Mediation analysis
Gestational age features on the causal pathway between chronic
hypertension and perinatal mortality as an mediator
(Supplemental Figure 2 ); therefore, any adjustment for preterm
delivery in the assessment of the perinatal mortality risk in relation
to chronic hypertension would lead to collider bias.(32) To resolve this
issue, we undertook a causal mediation analysis based on the
counterfactual framework(33, 34) to decompose the total effect (TE) of
chronic hypertension on perinatal mortality into the natural direct
effect (NDE; the effect of the exposure [chronic hypertension] on
the outcome [perinatal mortality] if the mediator [preterm
delivery <37 weeks] were set to what it would have been,
probably contrary to the fact, in the absence of the exposure) and the
natural indirect effect (NIE; the effect of the exposure on the outcome
when the exposure is present after setting the mediator to what it would
have been, probably contrary to the fact, with versus without the
exposure).(35, 36) We also estimated the controlled direct effect (CDE;
the effect of chronic hypertension on mortality that is not mediated
through preterm delivery). The TE, NDE, NIE and CDE were estimated on
multiplicative scale with RR and 95% CI as effect measure.
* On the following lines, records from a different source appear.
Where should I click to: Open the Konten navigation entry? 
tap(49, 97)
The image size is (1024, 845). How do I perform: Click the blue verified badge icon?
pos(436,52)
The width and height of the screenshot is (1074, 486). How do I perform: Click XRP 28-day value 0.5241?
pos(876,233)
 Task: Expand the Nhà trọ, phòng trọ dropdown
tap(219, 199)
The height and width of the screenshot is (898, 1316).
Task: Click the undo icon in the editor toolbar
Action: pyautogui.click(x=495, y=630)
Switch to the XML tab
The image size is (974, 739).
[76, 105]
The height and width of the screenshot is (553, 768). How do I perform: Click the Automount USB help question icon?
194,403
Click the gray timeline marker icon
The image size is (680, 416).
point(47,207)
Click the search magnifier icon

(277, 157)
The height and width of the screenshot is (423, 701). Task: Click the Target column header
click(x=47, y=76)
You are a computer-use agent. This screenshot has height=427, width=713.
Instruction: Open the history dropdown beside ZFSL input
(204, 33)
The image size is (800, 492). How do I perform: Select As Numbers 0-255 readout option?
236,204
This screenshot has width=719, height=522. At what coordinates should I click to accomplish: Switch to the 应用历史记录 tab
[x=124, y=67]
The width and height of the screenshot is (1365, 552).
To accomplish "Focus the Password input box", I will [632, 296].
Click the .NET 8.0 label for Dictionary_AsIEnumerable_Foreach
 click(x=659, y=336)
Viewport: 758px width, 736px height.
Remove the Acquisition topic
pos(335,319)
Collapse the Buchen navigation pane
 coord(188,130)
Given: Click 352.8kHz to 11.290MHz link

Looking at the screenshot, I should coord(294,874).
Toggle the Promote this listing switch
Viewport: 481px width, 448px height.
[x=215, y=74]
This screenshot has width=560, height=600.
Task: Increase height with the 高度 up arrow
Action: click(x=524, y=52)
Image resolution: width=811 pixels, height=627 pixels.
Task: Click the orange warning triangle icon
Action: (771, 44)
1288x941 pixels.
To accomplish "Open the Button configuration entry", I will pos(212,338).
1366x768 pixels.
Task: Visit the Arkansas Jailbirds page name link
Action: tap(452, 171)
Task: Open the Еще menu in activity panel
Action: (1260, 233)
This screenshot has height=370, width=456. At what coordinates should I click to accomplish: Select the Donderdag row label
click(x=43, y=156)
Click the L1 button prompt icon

In addition, we estimated the proportion mediated (PM; the proportion of
the TE that is mediated through preterm delivery), and the proportion
eliminated (PE; the proportion of the chronic hypertension-perinatal
mortality association that might be eliminated by blocking the effect of
chronic hypertension on preterm delivery). The PE is the proportion of
perinatal deaths that could be prevented by designing interventions to
reduce preterm delivery associated with chronic hypertension. All 95%
CI estimates were based on 1000 bootstrap samples.